The first few chapters dragged like anything - something about the combination of the lush descriptive bits with the fearfully spikey epigrams. I remember, studying The Importance of Being Earnest in my first year at university, being afraid to prod it too hard in case it broke and was never the same again; I loved the verbal fencing, the way epigram followed epigram as if it were as easy as breathing, and it felt that taking to the text with a pencil and deconstructing it would rupture the gossamer fabric of it. It was too insubstantial a thing to actually study. Here we had the same thing - charming, clever people - but all happening against a backdrop heavy with beauty beautifully described. It was rather like a fruity pudding with fragile bitter chocolate bits on the top, which either break or sink into the cream, and I was rather worried that it would go on like that all through the book. There is such a thing as too much pudding, after all.

It grew steadily more compelling as I got through it, though. Possibly the reduced concentration of Lord Henry and the increased concentration of plot were instrumental. The basic plot device is famous, of course, but I was fascinated to see how it came together. We see nothing of most of Dorian's crimes; as Wilde himself pointed out, we don't even know what most of them are, only that they have done irreparable damage to the reputation of X, Y, or Z - and to Dorian's own soul. In its own time, it was extolled as a 'moral' book and denounced as an 'immoral' one. Wilde tried to prove that it was neither, only that it was good - I'm not entirely sure that he succeeded; it retains something of the feeling of a fable.

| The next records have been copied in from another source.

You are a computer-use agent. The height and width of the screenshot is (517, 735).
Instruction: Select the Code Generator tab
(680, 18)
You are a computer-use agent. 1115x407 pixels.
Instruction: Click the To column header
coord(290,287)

'How horribly unjust of you!' cried Lord Henry, tilting his hat back, and looking up at the little clouds that, like ravelled skeins of glossy white silk, were drifting across the hollowed turquoise of the sky. 'Yes; horribly unjust of you. I make a great difference between people. I choose my friends for their good looks, my acquaintances for their good characters, and my enemies for their good intellects. A man cannot be too careful in the choice of his enemies. I have not got one who is a fool. They are all men of some intellectual power, and consequently they all appreciate me. Is that very vain of me? I think it is rather vain.'

I do not recommend the Oxford World's Classics edition for anyone but the most culturally isolated reader. The pages are so littered with asterisks that it is more reminiscent of Cold Comfort Farm than a serious work; and most of them are referring to words or phrases whose meaning is apparent from the context. I appreciate the extensive notes at the back, but I do object to being constantly distracted from the text by the well-meaning editor's attempt to elucidate it.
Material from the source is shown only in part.